The third one, silence (often surly silence), is spectacularly disingenuous - you get to be a victim of this difficult contrarian. Make sure your eyes look pained in your silence so everyone around you can see that I'm picking on you. In fact, I'm the elitist one, sharing what I've learned as a researcher, 'me and my f**king education'. Yes, it's awful that I have learned many things that have made me want to do more so that more people in the world can feed themselves and have choices in their lives as to what and where they will eat, study, work, marry, vote, live.
Rather than being so wounded when I tell you I disagree with you and why, try something different. Try saying, 'Really? Tell me more. I'm interested'. There should be nothing threatening about learning something new, something that may even change your mind. It's okay to change your mind. I'll change mine if you provide compelling evidence for me to do so.
You say a thing. I disagree with the thing you said, but I say nothing.

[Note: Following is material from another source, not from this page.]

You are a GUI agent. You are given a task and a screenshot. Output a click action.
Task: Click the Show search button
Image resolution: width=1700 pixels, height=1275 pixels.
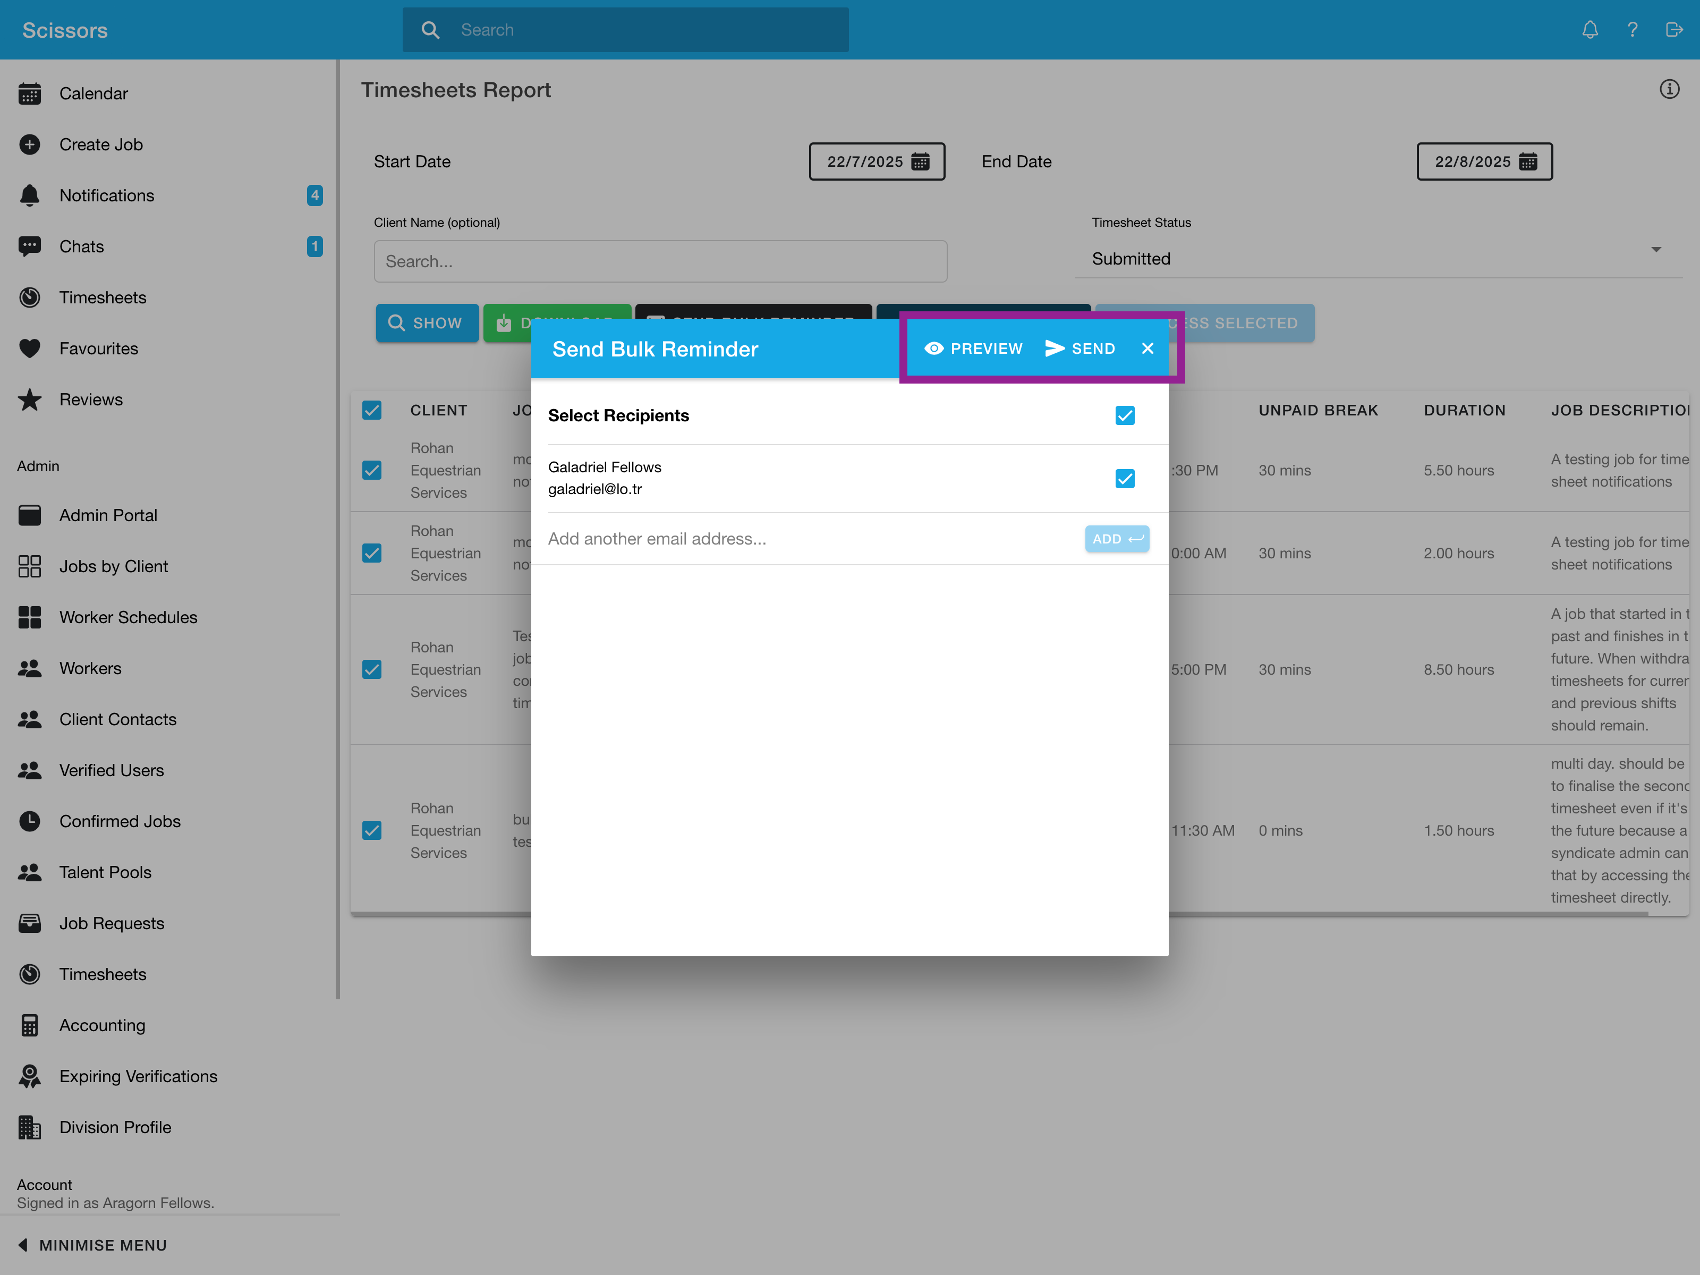point(427,323)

You believe I agree with you.
I feel dishonest for not saying what I think/know.
Your peace is kept, mine is disturbed.
If the world is to distribute resources and power more equally amongst all its people, then for me to imply with my silence that I agree with your statement that is promoting ignorance or prejudice is for me to support the very hegemony I am suggesting we should contest. I become complicit. My silence extends the symbolic violence of your words by giving the impression of consent.
I am then a lesser person for my intellectual dishonesty. I have remained silent and allowed you to believe that your comment about 'those uncivil people of…' was acceptable. I am unhappy with my silence, but I am so well versed in what happens (1, 2 or 3) that I have learned to pick my battles and 'get along well enough'. In getting along well enough with you, I have failed to protect the voiceless. I have not used my own privilege to fight for the rights of others. I am wasting my privilege so that you may maintain yours.
You say a thing. I disagree with the thing you said, and I tell you so. You say:
Really? Tell me more. I'm interested.